* 課題の説明 *
以下の一覧を、各行を一つの文字列とするJSONの配列として示してください。空行は含めないでください。

● ● ● ●

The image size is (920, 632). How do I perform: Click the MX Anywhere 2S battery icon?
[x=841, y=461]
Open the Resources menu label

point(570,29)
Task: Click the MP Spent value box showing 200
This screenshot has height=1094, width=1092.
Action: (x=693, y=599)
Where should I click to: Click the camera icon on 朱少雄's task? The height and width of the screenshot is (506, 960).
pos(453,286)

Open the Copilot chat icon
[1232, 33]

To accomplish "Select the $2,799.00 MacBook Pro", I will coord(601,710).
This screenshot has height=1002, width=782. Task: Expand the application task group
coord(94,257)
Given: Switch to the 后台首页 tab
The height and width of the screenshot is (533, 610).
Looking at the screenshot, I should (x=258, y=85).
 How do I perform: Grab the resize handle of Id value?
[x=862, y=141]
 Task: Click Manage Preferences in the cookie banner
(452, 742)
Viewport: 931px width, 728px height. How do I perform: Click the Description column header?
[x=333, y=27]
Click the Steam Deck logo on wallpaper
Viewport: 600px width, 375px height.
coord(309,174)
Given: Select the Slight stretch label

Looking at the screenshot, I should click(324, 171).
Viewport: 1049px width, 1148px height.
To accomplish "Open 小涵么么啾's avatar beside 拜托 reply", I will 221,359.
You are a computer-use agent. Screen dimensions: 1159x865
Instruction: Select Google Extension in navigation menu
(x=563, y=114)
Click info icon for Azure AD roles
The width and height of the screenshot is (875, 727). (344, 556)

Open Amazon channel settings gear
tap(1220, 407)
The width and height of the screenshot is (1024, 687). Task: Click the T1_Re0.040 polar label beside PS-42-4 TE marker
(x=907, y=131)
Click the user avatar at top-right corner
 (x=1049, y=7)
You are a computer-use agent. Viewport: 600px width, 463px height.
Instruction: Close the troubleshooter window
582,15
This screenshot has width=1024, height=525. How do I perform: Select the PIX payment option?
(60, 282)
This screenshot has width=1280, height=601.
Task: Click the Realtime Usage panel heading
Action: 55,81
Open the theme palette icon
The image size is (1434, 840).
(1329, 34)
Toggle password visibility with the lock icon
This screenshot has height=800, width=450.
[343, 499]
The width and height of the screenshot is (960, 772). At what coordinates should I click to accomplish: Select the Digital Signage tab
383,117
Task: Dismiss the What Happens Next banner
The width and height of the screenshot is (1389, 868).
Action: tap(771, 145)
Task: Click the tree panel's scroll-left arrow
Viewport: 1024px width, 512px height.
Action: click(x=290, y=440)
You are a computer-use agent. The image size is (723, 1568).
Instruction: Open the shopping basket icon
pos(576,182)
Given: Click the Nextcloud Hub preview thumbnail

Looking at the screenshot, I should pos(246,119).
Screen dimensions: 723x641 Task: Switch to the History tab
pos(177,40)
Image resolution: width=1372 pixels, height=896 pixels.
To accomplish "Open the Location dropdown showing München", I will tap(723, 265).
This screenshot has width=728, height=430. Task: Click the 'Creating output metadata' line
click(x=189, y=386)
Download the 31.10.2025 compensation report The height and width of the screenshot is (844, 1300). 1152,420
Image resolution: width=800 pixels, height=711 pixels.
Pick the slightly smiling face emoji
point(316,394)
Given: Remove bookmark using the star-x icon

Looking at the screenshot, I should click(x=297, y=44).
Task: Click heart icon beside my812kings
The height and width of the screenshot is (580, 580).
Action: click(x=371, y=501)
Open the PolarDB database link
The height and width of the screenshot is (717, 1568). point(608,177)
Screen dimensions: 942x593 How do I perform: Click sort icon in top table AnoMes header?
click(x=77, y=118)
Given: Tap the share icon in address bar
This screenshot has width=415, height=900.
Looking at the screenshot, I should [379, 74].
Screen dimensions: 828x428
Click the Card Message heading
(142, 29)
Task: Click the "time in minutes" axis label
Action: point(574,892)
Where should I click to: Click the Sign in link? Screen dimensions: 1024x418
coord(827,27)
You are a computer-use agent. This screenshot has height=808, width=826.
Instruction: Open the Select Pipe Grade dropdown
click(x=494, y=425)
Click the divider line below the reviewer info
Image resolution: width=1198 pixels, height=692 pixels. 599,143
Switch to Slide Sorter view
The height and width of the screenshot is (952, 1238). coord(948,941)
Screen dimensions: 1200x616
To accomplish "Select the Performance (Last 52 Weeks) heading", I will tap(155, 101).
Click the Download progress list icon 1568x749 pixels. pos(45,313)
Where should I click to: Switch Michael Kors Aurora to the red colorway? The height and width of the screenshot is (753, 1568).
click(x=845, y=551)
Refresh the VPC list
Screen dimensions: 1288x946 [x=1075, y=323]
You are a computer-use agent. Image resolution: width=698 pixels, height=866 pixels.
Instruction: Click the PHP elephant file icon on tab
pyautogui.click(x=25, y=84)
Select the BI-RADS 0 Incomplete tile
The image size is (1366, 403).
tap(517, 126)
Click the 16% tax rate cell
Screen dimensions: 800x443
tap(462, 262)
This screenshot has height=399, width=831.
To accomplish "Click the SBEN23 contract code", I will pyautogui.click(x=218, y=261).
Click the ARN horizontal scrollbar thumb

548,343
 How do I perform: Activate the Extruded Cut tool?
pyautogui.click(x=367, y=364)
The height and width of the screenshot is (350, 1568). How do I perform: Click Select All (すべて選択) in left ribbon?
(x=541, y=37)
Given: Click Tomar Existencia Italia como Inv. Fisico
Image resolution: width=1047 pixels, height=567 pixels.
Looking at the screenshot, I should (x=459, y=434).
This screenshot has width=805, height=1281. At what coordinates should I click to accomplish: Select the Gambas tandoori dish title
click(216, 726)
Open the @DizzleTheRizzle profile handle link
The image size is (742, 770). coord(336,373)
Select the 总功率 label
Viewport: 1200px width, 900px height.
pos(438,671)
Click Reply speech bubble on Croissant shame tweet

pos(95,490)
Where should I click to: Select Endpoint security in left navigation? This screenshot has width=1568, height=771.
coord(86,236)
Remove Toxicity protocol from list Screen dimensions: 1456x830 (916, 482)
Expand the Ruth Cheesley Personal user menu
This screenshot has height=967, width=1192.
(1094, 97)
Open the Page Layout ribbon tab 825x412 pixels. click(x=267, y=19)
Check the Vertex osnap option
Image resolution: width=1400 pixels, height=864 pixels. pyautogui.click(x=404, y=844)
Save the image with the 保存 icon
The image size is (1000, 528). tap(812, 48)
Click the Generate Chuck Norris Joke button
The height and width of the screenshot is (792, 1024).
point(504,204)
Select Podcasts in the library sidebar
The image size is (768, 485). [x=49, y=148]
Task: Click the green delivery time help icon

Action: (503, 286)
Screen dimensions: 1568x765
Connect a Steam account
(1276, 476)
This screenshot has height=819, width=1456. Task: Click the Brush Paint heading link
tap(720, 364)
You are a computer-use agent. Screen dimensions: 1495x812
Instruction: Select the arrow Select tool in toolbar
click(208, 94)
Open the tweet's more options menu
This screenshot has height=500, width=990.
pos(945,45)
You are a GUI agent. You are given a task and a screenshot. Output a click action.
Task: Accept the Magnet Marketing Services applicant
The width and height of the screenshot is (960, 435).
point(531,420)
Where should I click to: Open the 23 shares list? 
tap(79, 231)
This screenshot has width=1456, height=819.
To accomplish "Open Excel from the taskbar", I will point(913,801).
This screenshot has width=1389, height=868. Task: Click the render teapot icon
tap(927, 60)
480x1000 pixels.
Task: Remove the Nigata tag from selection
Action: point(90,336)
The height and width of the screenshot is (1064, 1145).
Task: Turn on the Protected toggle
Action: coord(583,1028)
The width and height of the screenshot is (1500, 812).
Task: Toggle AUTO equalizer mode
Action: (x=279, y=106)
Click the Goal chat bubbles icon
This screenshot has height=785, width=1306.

● ● ● ●

* 課題の解答 *
[
  "The image size is (920, 632). How do I perform: Click the MX Anywhere 2S battery icon?",
  "[x=841, y=461]",
  "Open the Resources menu label",
  "point(570,29)",
  "Task: Click the MP Spent value box showing 200",
  "This screenshot has height=1094, width=1092.",
  "Action: (x=693, y=599)",
  "Where should I click to: Click the camera icon on 朱少雄's task? The height and width of the screenshot is (506, 960).",
  "pos(453,286)",
  "Open the Copilot chat icon",
  "[1232, 33]",
  "To accomplish \"Select the $2,799.00 MacBook Pro\", I will coord(601,710).",
  "This screenshot has height=1002, width=782. Task: Expand the application task group",
  "coord(94,257)",
  "Given: Switch to the 后台首页 tab",
  "The height and width of the screenshot is (533, 610).",
  "Looking at the screenshot, I should (x=258, y=85).",
  " How do I perform: Grab the resize handle of Id value?",
  "[x=862, y=141]",
  " Task: Click Manage Preferences in the cookie banner",
  "(452, 742)",
  "Viewport: 931px width, 728px height. How do I perform: Click the Description column header?",
  "[x=333, y=27]",
  "Click the Steam Deck logo on wallpaper",
  "Viewport: 600px width, 375px height.",
  "coord(309,174)",
  "Given: Select the Slight stretch label",
  "Looking at the screenshot, I should click(324, 171).",
  "Viewport: 1049px width, 1148px height.",
  "To accomplish \"Open 小涵么么啾's avatar beside 拜托 reply\", I will 221,359.",
  "You are a computer-use agent. Screen dimensions: 1159x865",
  "Instruction: Select Google Extension in navigation menu",
  "(x=563, y=114)",
  "Click info icon for Azure AD roles",
  "The width and height of the screenshot is (875, 727). (344, 556)",
  "Open Amazon channel settings gear",
  "tap(1220, 407)",
  "The width and height of the screenshot is (1024, 687). Task: Click the T1_Re0.040 polar label beside PS-42-4 TE marker",
  "(x=907, y=131)",
  "Click the user avatar at top-right corner",
  " (x=1049, y=7)",
  "You are a computer-use agent. Viewport: 600px width, 463px height.",
  "Instruction: Close the troubleshooter window",
  "582,15",
  "This screenshot has width=1024, height=525. How do I perform: Select the PIX payment option?",
  "(60, 282)",
  "This screenshot has width=1280, height=601.",
  "Task: Click the Realtime Usage panel heading",
  "Action: 55,81",
  "Open the theme palette icon",
  "The image size is (1434, 840).",
  "(1329, 34)",
  "Toggle password visibility with the lock icon",
  "This screenshot has height=800, width=450.",
  "[343, 499]",
  "The width and height of the screenshot is (960, 772). At what coordinates should I click to accomplish: Select the Digital Signage tab",
  "383,117",
  "Task: Dismiss the What Happens Next banner",
  "The width and height of the screenshot is (1389, 868).",
  "Action: tap(771, 145)",
  "Task: Click the tree panel's scroll-left arrow",
  "Viewport: 1024px width, 512px height.",
  "Action: click(x=290, y=440)",
  "You are a computer-use agent. The image size is (723, 1568).",
  "Instruction: Open the shopping basket icon",
  "pos(576,182)",
  "Given: Click the Nextcloud Hub preview thumbnail",
  "Looking at the screenshot, I should pos(246,119).",
  "Screen dimensions: 723x641 Task: Switch to the History tab",
  "pos(177,40)",
  "Image resolution: width=1372 pixels, height=896 pixels.",
  "To accomplish \"Open the Location dropdown showing München\", I will tap(723, 265).",
  "This screenshot has width=728, height=430. Task: Click the 'Creating output metadata' line",
  "click(x=189, y=386)",
  "Download the 31.10.2025 compensation report The height and width of the screenshot is (844, 1300). 1152,420",
  "Image resolution: width=800 pixels, height=711 pixels.",
  "Pick the slightly smiling face emoji",
  "point(316,394)",
  "Given: Remove bookmark using the star-x icon",
  "Looking at the screenshot, I should click(x=297, y=44).",
  "Task: Click heart icon beside my812kings",
  "The height and width of the screenshot is (580, 580).",
  "Action: click(x=371, y=501)",
  "Open the PolarDB database link",
  "The height and width of the screenshot is (717, 1568). point(608,177)",
  "Screen dimensions: 942x593 How do I perform: Click sort icon in top table AnoMes header?",
  "click(x=77, y=118)",
  "Given: Tap the share icon in address bar",
  "This screenshot has width=415, height=900.",
  "Looking at the screenshot, I should [379, 74].",
  "Screen dimensions: 828x428",
  "Click the Card Message heading",
  "(142, 29)",
  "Task: Click the \"time in minutes\" axis label",
  "Action: point(574,892)",
  "Where should I click to: Click the Sign in link? Screen dimensions: 1024x418",
  "coord(827,27)",
  "You are a computer-use agent. This screenshot has height=808, width=826.",
  "Instruction: Open the Select Pipe Grade dropdown",
  "click(x=494, y=425)",
  "Click the divider line below the reviewer info",
  "Image resolution: width=1198 pixels, height=692 pixels. 599,143",
  "Switch to Slide Sorter view",
  "The height and width of the screenshot is (952, 1238). coord(948,941)",
  "Screen dimensions: 1200x616",
  "To accomplish \"Select the Performance (Last 52 Weeks) heading\", I will tap(155, 101).",
  "Click the Download progress list icon 1568x749 pixels. pos(45,313)",
  "Where should I click to: Switch Michael Kors Aurora to the red colorway? The height and width of the screenshot is (753, 1568).",
  "click(x=845, y=551)",
  "Refresh the VPC list",
  "Screen dimensions: 1288x946 [x=1075, y=323]",
  "You are a computer-use agent. Image resolution: width=698 pixels, height=866 pixels.",
  "Instruction: Click the PHP elephant file icon on tab",
  "pyautogui.click(x=25, y=84)",
  "Select the BI-RADS 0 Incomplete tile",
  "The image size is (1366, 403).",
  "tap(517, 126)",
  "Click the 16% tax rate cell",
  "Screen dimensions: 800x443",
  "tap(462, 262)",
  "This screenshot has height=399, width=831.",
  "To accomplish \"Click the SBEN23 contract code\", I will pyautogui.click(x=218, y=261).",
  "Click the ARN horizontal scrollbar thumb",
  "548,343",
  " How do I perform: Activate the Extruded Cut tool?",
  "pyautogui.click(x=367, y=364)",
  "The height and width of the screenshot is (350, 1568). How do I perform: Click Select All (すべて選択) in left ribbon?",
  "(x=541, y=37)",
  "Given: Click Tomar Existencia Italia como Inv. Fisico",
  "Image resolution: width=1047 pixels, height=567 pixels.",
  "Looking at the screenshot, I should (x=459, y=434).",
  "This screenshot has width=805, height=1281. At what coordinates should I click to accomplish: Select the Gambas tandoori dish title",
  "click(216, 726)",
  "Open the @DizzleTheRizzle profile handle link",
  "The image size is (742, 770). coord(336,373)",
  "Select the 总功率 label",
  "Viewport: 1200px width, 900px height.",
  "pos(438,671)",
  "Click Reply speech bubble on Croissant shame tweet",
  "pos(95,490)",
  "Where should I click to: Select Endpoint security in left navigation? This screenshot has width=1568, height=771.",
  "coord(86,236)",
  "Remove Toxicity protocol from list Screen dimensions: 1456x830 (916, 482)",
  "Expand the Ruth Cheesley Personal user menu",
  "This screenshot has height=967, width=1192.",
  "(1094, 97)",
  "Open the Page Layout ribbon tab 825x412 pixels. click(x=267, y=19)",
  "Check the Vertex osnap option",
  "Image resolution: width=1400 pixels, height=864 pixels. pyautogui.click(x=404, y=844)",
  "Save the image with the 保存 icon",
  "The image size is (1000, 528). tap(812, 48)",
  "Click the Generate Chuck Norris Joke button",
  "The height and width of the screenshot is (792, 1024).",
  "point(504,204)",
  "Select Podcasts in the library sidebar",
  "The image size is (768, 485). [x=49, y=148]",
  "Task: Click the green delivery time help icon",
  "Action: (503, 286)",
  "Screen dimensions: 1568x765",
  "Connect a Steam account",
  "(1276, 476)",
  "This screenshot has height=819, width=1456. Task: Click the Brush Paint heading link",
  "tap(720, 364)",
  "You are a computer-use agent. Screen dimensions: 1495x812",
  "Instruction: Select the arrow Select tool in toolbar",
  "click(208, 94)",
  "Open the tweet's more options menu",
  "This screenshot has height=500, width=990.",
  "pos(945,45)",
  "You are a GUI agent. You are given a task and a screenshot. Output a click action.",
  "Task: Accept the Magnet Marketing Services applicant",
  "The width and height of the screenshot is (960, 435).",
  "point(531,420)",
  "Where should I click to: Open the 23 shares list? ",
  "tap(79, 231)",
  "This screenshot has width=1456, height=819.",
  "To accomplish \"Open Excel from the taskbar\", I will point(913,801).",
  "This screenshot has width=1389, height=868. Task: Click the render teapot icon",
  "tap(927, 60)",
  "480x1000 pixels.",
  "Task: Remove the Nigata tag from selection",
  "Action: point(90,336)",
  "The height and width of the screenshot is (1064, 1145).",
  "Task: Turn on the Protected toggle",
  "Action: coord(583,1028)",
  "The width and height of the screenshot is (1500, 812).",
  "Task: Toggle AUTO equalizer mode",
  "Action: (x=279, y=106)",
  "Click the Goal chat bubbles icon",
  "This screenshot has height=785, width=1306."
]